(GIVEN RECORDS begins)
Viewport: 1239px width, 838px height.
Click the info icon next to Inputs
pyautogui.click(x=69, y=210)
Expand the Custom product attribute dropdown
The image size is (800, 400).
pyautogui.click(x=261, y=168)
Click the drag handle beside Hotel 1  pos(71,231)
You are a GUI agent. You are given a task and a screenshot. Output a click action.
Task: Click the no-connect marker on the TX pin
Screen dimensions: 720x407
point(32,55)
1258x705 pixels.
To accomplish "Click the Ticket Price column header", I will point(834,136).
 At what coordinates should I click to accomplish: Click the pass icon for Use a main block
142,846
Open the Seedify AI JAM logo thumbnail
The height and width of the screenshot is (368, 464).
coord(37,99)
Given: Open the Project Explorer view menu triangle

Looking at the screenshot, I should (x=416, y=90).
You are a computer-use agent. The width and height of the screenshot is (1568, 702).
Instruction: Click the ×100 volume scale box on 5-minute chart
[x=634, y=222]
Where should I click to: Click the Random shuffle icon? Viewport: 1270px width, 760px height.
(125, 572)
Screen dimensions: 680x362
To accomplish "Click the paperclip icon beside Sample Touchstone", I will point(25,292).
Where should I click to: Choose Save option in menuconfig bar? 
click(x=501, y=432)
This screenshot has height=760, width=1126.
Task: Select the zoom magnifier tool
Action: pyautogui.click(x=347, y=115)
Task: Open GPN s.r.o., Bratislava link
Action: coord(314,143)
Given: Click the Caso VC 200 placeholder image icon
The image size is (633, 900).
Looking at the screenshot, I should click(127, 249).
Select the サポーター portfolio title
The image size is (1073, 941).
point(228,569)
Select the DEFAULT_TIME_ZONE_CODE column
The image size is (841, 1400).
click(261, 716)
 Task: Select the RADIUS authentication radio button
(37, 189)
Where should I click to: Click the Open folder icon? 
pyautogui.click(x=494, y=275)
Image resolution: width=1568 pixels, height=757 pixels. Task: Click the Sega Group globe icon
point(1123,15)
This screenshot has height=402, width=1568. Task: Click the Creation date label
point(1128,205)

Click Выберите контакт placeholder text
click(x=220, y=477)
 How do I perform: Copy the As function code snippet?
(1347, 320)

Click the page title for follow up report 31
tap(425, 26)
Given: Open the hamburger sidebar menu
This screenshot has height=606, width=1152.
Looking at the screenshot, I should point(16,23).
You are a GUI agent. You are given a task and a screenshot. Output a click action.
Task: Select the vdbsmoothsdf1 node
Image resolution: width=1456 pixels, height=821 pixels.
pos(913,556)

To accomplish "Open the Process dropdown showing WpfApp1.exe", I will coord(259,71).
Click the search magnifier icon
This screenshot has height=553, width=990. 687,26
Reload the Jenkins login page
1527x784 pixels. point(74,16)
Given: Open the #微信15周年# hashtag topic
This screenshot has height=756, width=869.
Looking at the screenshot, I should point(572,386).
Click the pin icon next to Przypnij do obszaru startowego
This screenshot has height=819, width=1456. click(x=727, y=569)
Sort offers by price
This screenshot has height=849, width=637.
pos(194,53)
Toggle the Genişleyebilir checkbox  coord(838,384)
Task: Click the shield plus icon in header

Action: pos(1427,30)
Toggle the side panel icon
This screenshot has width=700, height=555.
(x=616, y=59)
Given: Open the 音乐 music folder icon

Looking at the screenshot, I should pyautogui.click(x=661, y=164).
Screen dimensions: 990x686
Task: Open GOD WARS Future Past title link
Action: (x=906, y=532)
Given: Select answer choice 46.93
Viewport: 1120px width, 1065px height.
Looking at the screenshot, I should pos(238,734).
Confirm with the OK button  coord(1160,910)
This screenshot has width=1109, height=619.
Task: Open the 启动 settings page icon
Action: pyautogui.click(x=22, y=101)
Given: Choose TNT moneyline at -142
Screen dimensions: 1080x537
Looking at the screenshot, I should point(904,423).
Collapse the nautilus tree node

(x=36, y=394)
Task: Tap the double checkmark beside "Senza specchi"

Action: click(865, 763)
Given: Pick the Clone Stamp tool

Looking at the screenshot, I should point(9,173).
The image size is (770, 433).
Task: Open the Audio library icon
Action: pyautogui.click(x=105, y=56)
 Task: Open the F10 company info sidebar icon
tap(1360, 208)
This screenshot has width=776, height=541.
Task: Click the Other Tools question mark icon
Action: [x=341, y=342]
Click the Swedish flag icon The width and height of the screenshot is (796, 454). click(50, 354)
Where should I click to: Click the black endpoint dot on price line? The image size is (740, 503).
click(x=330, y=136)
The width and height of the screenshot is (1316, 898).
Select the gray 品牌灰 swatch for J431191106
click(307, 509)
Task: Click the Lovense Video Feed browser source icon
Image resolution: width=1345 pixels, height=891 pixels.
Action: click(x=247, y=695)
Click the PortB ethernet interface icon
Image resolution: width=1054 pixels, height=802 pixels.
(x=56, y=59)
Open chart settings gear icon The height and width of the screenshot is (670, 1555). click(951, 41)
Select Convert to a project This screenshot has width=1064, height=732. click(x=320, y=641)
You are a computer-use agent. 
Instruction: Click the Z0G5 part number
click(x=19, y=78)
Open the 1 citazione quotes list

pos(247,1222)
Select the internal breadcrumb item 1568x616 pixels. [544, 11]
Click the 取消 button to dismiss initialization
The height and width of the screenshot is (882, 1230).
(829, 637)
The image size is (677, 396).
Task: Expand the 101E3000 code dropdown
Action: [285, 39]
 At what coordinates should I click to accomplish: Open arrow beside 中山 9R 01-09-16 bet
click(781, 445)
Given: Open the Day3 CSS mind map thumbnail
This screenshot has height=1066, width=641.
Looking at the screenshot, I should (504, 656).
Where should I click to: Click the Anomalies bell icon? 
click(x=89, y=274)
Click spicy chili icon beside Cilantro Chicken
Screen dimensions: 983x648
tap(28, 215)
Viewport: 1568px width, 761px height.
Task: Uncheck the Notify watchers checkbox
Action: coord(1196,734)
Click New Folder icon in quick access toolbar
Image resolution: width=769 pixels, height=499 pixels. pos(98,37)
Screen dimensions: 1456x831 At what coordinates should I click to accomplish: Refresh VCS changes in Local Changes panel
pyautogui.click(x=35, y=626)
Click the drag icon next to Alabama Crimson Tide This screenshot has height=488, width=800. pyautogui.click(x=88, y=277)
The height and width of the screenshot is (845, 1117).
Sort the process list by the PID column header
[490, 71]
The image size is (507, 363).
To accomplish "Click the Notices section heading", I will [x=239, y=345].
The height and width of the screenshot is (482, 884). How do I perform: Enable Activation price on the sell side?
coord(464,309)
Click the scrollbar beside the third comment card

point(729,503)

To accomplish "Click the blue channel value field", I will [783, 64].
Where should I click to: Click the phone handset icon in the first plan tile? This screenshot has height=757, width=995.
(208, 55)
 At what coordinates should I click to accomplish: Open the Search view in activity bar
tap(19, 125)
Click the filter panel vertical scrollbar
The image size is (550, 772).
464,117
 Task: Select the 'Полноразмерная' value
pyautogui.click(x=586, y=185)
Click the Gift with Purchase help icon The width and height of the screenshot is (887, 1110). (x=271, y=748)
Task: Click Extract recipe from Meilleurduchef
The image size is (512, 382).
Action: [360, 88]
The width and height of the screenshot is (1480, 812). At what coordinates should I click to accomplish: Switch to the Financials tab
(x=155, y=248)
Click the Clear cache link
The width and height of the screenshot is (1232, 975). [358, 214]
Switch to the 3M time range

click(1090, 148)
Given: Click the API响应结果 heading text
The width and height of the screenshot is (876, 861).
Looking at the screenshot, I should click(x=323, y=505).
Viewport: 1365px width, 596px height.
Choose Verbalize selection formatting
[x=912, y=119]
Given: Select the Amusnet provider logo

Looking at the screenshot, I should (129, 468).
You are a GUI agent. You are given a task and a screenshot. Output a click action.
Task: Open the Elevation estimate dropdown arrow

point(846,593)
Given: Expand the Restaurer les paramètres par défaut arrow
(GIVEN RECORDS ends)
• _EXERCISE_: How many lines in the data above hold the word "drag"? Answer with the number alone.

• _ANSWER TO THIS EXERCISE_: 2